What to produce: Leaving every picture out, repeat all of the entries below exactly.

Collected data
++++++++++++++++++++

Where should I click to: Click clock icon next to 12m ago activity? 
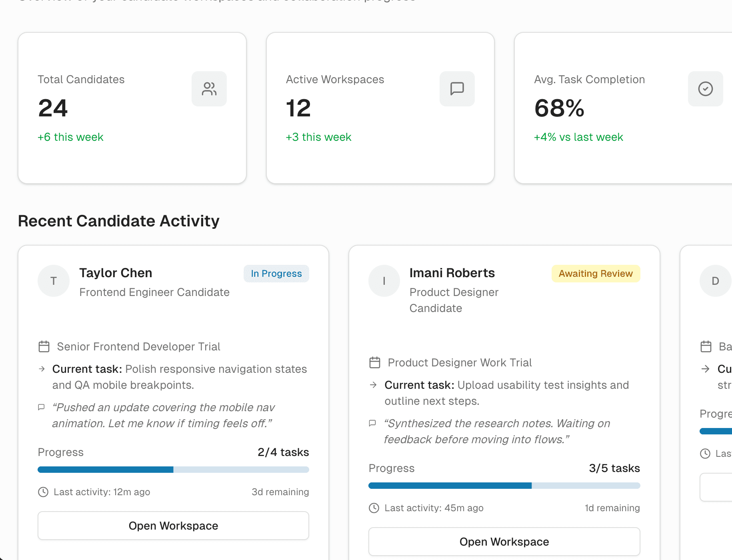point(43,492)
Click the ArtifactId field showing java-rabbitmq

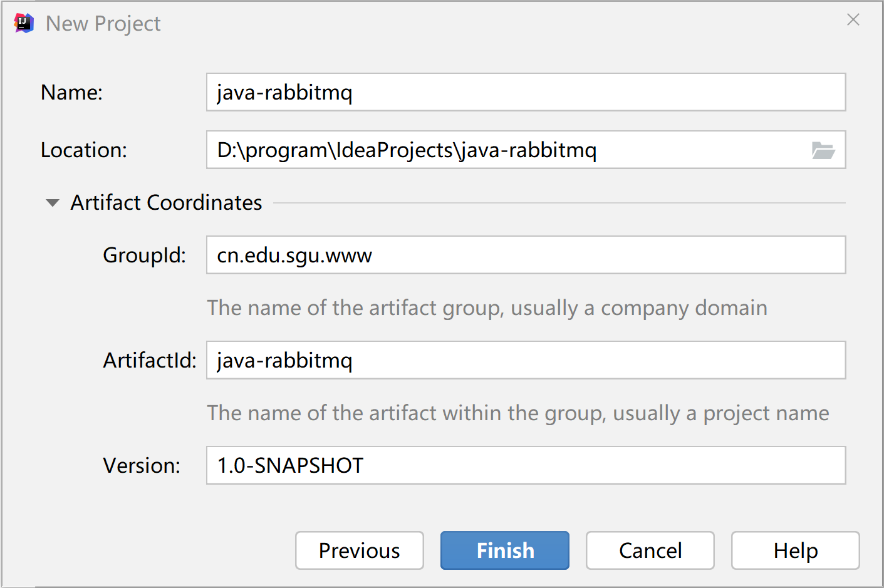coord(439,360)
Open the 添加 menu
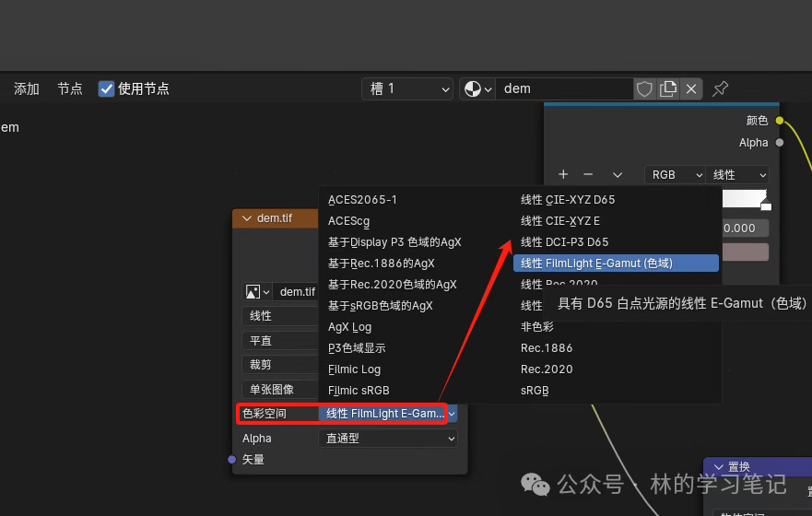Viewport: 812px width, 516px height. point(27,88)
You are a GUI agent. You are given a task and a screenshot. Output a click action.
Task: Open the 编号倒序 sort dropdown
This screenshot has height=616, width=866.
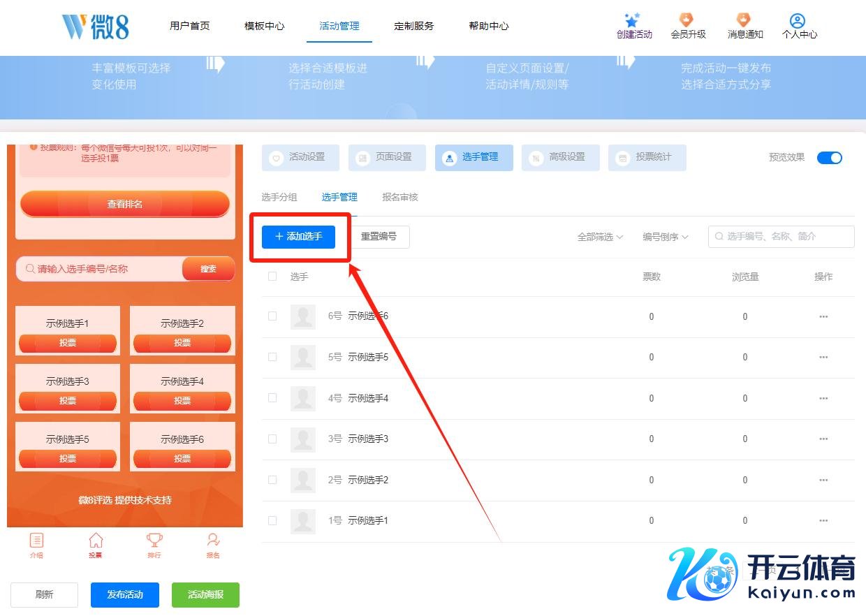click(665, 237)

++++++++++++++++++++

Task result:
Where should I click to: Click clock icon next to 12m ago activity? 
point(43,492)
Click the ArtifactId field showing java-rabbitmq

coord(439,360)
Open the 添加 menu
Viewport: 812px width, 516px height. point(27,88)
You are a GUI agent. You are given a task and a screenshot. Output a click action.
Task: Open the 编号倒序 sort dropdown
This screenshot has height=616, width=866.
click(665, 237)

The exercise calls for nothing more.